= Bioptics (device) =

Vision enhancement device

Bioptics, also known as a bioptic in the singular, and sometimes more formally termed a bioptic telescope, is a term for a pair of vision-enhancement lenses. They magnify between two and six times, and are used to improve distance vision for those with severely impaired eyesight, especially those with albinism. They can either be a combination of head-mounted eyeglasses (termed the "carrier") and binoculars, or be designed to attach to existing glasses. Some use monoculars which have small telescopes mounted on, in, or behind their regular lenses, so that they can look through either the regular lens or the telescope. Newer designs use smaller lightweight mini telescopes magnifying up to six times, which can be embedded into the spectacle glass and improve aesthetic appearance. The mini telescopic eyeglasses have been shown to be used in the treatment of nystagmus.
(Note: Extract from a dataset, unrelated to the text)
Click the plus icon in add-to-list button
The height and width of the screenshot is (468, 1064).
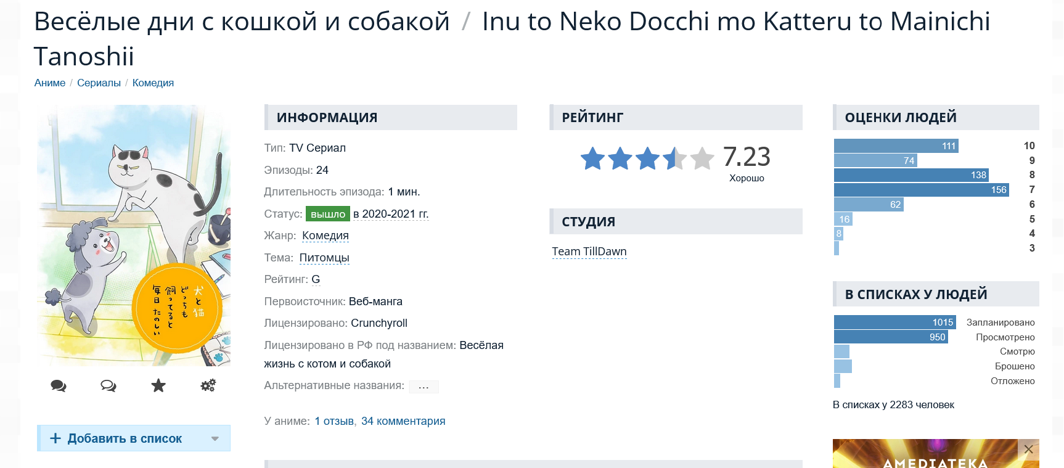pos(55,438)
In some jurisdictions, those with low vision may be permitted to drive automobiles when using Bioptics.

==Bioptic driving==
Bioptic driving [sometimes written with uppercase O as biOptic, or hyphenated as bi-optic, to differentiate with other types of bioptic] is a method of driving that utilizes the patient's unmagnified vision in combination with intermittent spotting through a small telescopic system that improves the sharpness of the patient's far vision. Bioptic patients look through just their carrier lens about 95% of the time. When they want magnification, the patient quickly glances through the binocular portion to see details such as street signs, traffic lights and far distant objects. The brief use of the bioptic telescope is much like the quick look all drivers make into their rear view mirror. Bioptic driving requires careful fitting of the system followed by extensive training in both the use of the bioptic and behind-the-wheel driver's training.

Determining whether a visually impaired individual may become a bioptic driver requires a multidisciplinary approach. This may include the low vision specialist, physicians, driving rehabilitators, occupational therapists and orientation and mobility instructors. The process includes a number of checks and balances to rule out those patients who would not be safe, while identifying those with the potential to be a safe bioptic driver.